For many years I worked with an editor who never wanted me to tell him what I was working on except in the most general terms. He wanted to reserve for himself that instant of feeling what it all means when he got to the end of a story for the first time, the moment when, if the story is working as it should, the hair will stand up in the back of the reader's neck. And that is what we're always writing toward, that frisson that skitters across the skin when a story draws to its just-right conclusion.

In other words, your heart tells you. If a picture book works—if any story works—something about it moves you, changes you, gives you back to yourself new. That's why if a picture book is right for a child he may demand to have it read a hundred times, a thousand. He wants to feel that moment when everything clicks into place again … and then to feel it again … and again.

How do you know when you have created that magic moment? That click, if your story truly falls into place, happens inside you first. The problem, though, is that you can't always be certain that the click you experienced will reach your reader.
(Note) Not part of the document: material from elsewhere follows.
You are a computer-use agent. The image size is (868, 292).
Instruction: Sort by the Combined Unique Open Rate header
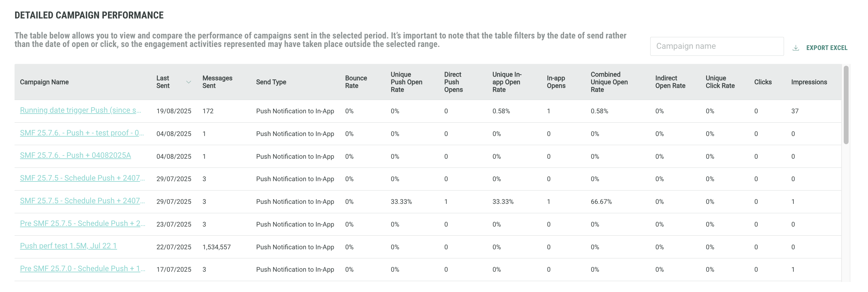tap(609, 82)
So first we can ask ourselves if our story transformed us. If it didn't we will always know we have missed the mark. Next we can ask trusted critics. Those people can range from other professionals—agents, editors, fellow writers, teachers, librarians—to anyone in your life whom you've discovered has an instinct for recognizing that moment when a story is exactly right. My life partner, who has never spent time with children since she herself was an adult, has a very solid instinct for it. She may sometimes like a manuscript that I find I can't sell, but she has never mistrusted one that people who mattered thought worked.

Our least reliable critics are usually children themselves. That's not because children don't know what they like, but because they are often too eager to please. They say what they think the adult consulting them wants to hear. On the other hand if you can find children in a situation where they are not intent on pleasing, their candor can be a gift.

A friend of mine was once told by an editor that her picture book manuscript was much too long. Indignant, she said to me, “What does he know? Does he even have kids? My grandson loved every word!” Not long afterward, she had an opportunity to read her manuscript to a kindergarten class. When she finished reading, one little boy in the back row yawned, stretched, and proclaimed, “That's the longest story I ever heard in my whole life!” She came home and revised her picture book.

But whatever good critics can tell you, the real secret to picture books lies in the heart. What does it make you feel? Would it make you want to live the story again? And again?

And what touches the heart cannot easily be defined or taught. It can only be discovered … each time new.